WHAT IS NEEDED: Rewrite all of the material below, swapping each "Viewport" for "Display" and leaving everything else as it is.
■ ■ ■ ■ ■
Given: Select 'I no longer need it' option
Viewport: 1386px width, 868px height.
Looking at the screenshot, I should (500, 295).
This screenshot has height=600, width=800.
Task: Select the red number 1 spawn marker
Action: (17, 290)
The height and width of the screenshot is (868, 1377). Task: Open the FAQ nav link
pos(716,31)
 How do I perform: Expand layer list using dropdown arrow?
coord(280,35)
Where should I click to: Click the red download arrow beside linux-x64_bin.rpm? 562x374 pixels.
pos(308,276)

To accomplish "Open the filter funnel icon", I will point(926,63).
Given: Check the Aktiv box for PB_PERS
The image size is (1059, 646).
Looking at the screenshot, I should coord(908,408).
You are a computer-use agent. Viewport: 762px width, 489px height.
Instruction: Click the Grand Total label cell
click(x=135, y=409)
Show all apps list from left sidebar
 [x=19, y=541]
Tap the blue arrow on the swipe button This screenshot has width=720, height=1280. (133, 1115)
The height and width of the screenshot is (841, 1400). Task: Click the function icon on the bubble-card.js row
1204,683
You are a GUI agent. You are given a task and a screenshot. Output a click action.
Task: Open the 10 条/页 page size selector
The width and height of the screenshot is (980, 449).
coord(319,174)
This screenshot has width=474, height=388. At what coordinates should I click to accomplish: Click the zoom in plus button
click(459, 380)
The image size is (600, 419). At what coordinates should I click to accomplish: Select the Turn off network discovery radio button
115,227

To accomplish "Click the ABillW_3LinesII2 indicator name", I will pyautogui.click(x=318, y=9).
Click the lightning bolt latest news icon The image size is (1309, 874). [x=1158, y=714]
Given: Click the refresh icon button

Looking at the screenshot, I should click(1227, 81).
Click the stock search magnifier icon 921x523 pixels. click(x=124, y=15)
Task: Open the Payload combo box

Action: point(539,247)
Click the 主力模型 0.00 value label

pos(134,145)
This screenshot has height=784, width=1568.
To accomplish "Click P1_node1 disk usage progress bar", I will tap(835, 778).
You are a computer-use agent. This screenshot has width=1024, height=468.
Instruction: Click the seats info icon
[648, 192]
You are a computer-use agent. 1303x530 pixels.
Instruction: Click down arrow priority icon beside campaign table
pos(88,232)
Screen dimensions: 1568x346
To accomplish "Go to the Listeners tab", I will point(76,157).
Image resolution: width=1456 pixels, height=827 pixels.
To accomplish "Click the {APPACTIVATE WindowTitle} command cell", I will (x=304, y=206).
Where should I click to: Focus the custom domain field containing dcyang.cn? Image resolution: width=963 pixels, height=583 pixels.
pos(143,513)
■ ■ ■ ■ ■
THE RESPONSE:
Given: Select 'I no longer need it' option
Display: 1386px width, 868px height.
Looking at the screenshot, I should (500, 295).
This screenshot has height=600, width=800.
Task: Select the red number 1 spawn marker
Action: (17, 290)
The height and width of the screenshot is (868, 1377). Task: Open the FAQ nav link
pos(716,31)
 How do I perform: Expand layer list using dropdown arrow?
coord(280,35)
Where should I click to: Click the red download arrow beside linux-x64_bin.rpm? 562x374 pixels.
pos(308,276)

To accomplish "Open the filter funnel icon", I will point(926,63).
Given: Check the Aktiv box for PB_PERS
The image size is (1059, 646).
Looking at the screenshot, I should coord(908,408).
You are a computer-use agent. Display: 762px width, 489px height.
Instruction: Click the Grand Total label cell
click(x=135, y=409)
Show all apps list from left sidebar
 [x=19, y=541]
Tap the blue arrow on the swipe button This screenshot has width=720, height=1280. (133, 1115)
The height and width of the screenshot is (841, 1400). Task: Click the function icon on the bubble-card.js row
1204,683
You are a GUI agent. You are given a task and a screenshot. Output a click action.
Task: Open the 10 条/页 page size selector
The width and height of the screenshot is (980, 449).
coord(319,174)
This screenshot has width=474, height=388. At what coordinates should I click to accomplish: Click the zoom in plus button
click(459, 380)
The image size is (600, 419). At what coordinates should I click to accomplish: Select the Turn off network discovery radio button
115,227

To accomplish "Click the ABillW_3LinesII2 indicator name", I will pyautogui.click(x=318, y=9).
Click the lightning bolt latest news icon The image size is (1309, 874). [x=1158, y=714]
Given: Click the refresh icon button

Looking at the screenshot, I should click(1227, 81).
Click the stock search magnifier icon 921x523 pixels. click(x=124, y=15)
Task: Open the Payload combo box

Action: point(539,247)
Click the 主力模型 0.00 value label

pos(134,145)
This screenshot has height=784, width=1568.
To accomplish "Click P1_node1 disk usage progress bar", I will tap(835, 778).
You are a computer-use agent. This screenshot has width=1024, height=468.
Instruction: Click the seats info icon
[648, 192]
You are a computer-use agent. 1303x530 pixels.
Instruction: Click down arrow priority icon beside campaign table
pos(88,232)
Screen dimensions: 1568x346
To accomplish "Go to the Listeners tab", I will point(76,157).
Image resolution: width=1456 pixels, height=827 pixels.
To accomplish "Click the {APPACTIVATE WindowTitle} command cell", I will (x=304, y=206).
Where should I click to: Focus the custom domain field containing dcyang.cn? Image resolution: width=963 pixels, height=583 pixels.
pos(143,513)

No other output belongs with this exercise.